Tecton has two data source classes:

  • BatchSource: Stores the parameters needed to connect to a batch source, such as a Hive table, a data warehouse table, or a file.
  • StreamSource: Stores the parameters needed to connect to a stream source (such as a Kafka topic or a Kinesis Stream). Also stores the parameters for a batch source, which contains the stream's historical event log.

Instances of the these data source classes are used by Tecton Feature Views to generate feature values from raw data in the sources.

Batch Sources

A BatchFeatureView definition specifies one or more BatchSource objects, which indicates the source from which the feature view generates feature values.

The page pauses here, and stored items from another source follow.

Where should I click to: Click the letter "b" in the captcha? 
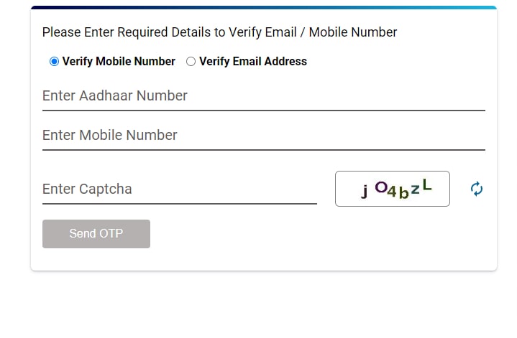[x=403, y=192]
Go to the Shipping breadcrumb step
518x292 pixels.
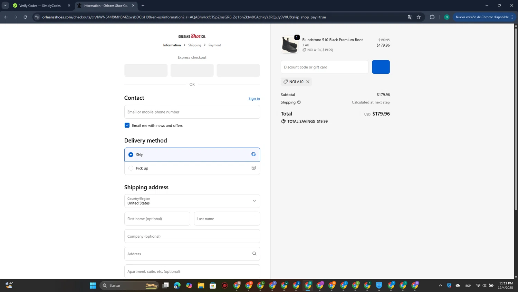point(194,45)
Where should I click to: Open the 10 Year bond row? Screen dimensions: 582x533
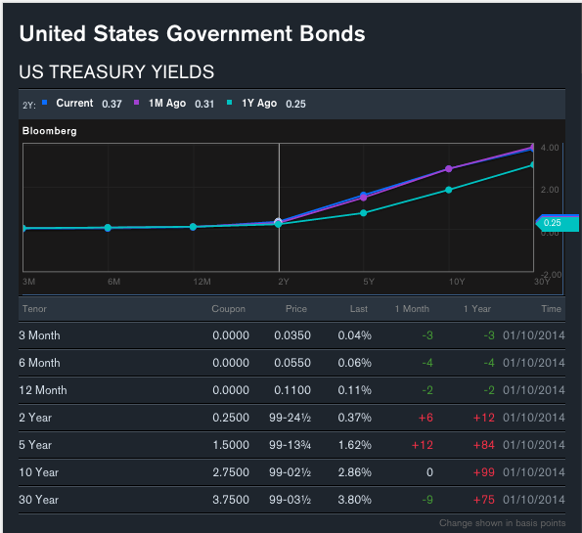291,472
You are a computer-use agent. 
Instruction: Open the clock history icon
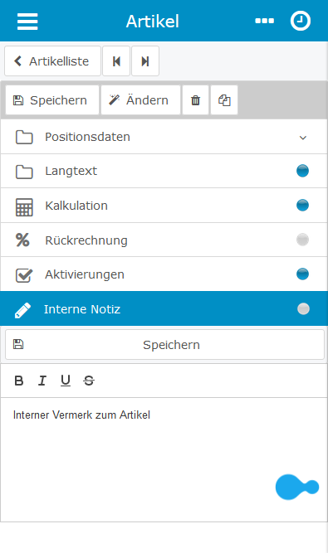click(x=301, y=21)
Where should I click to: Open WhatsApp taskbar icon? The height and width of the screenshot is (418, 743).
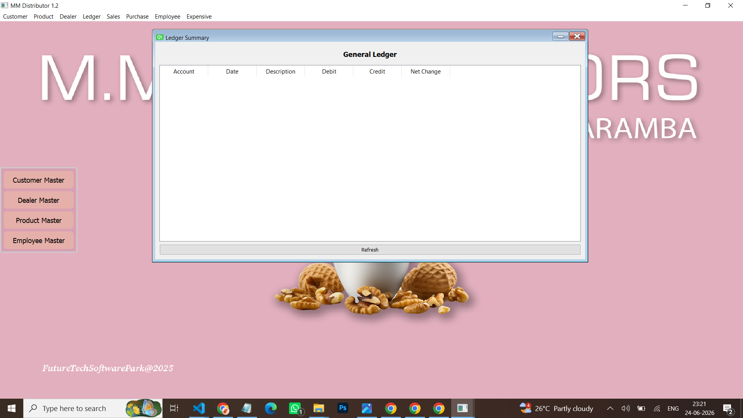[294, 408]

The batch_config object specified in a BatchSource object definition may optionally contain a timestamp column representing the time of each record. Values in the timestamp column must be one of the following formats:

  • A native TimestampType object.
  • A string representing a timestamp that can be parsed by default Spark SQL yyyy-MM-dd'T'hh:mm:ss.SSS'Z'
  • A customized string representing a timestamp, for which you can provide a custom timestamp_format to parse the string. The format has to follow this guideline

A timestamp column must be specified in the batch_config object if any BatchFeatureViews use a FilteredSource with a BatchSource specified that uses the batch_config object.

Defining a BatchSource

  1. Declare a configuration object that is an instance of a configuration class specific to your source. Tecton currently supports these configuration classes:

    • FileConfig: File source (such as a file on S3)
    • HiveConfig: Hive (or Glue) Table
    • RedshiftConfig: Redshift Table or Query
    • SnowflakeConfig: Snowflake Table or Query

    Note

    Tecton on Snowflake only supports SnowflakeConfig.

    The complete list of configurations can be found in API Reference.

  2. Declare a BatchSource object that references the configuration defined in the previous step:

    • name: A unique identifier for the batch source. For example, "click_event_log".
    • batch_config: The configuration created in the step above.

See the Data Source API reference for detailed descriptions of Data Source attributes.

Example

The following example declares a BatchSource object that contains a configuration for connecting to Snowflake.

click_stream_snowflake_ds = SnowflakeConfig(
  url="https://[your-cluster].eu-west-1.snowflakecomputing.com/",
  database="YOUR_DB",
  schema="CLICK_STREAM_SCHEMA",
  warehouse="COMPUTE_WH",
  table="CLICK_STREAM",
)

clickstream_snowflake_ds = BatchSource(
    name="click_stream_snowflake_ds",
    batch_config=click_stream_snowflake_ds,
)

Stream Sources

A StreamSource contains these configurations:

  • stream_config: The configuration for a stream source, which contains parameters for connecting to Kinesis or Kafka.
  • batch_config: The configuration for a batch source that backs the stream source; the batch source contains the stream's historical data.

A StreamSource is used by a StreamFeatureView to generate feature values using data from both the stream and batch sources.

A StreamFeatureView applies the same transformation to both data sources. This is possible because the StreamFeatureView uses a post processor function referenced in a StreamConfig definition, which maps the fields of the stream source to the batch source.

See Create a Streaming Data Source for a description of how to iteratively develop a StreamSource.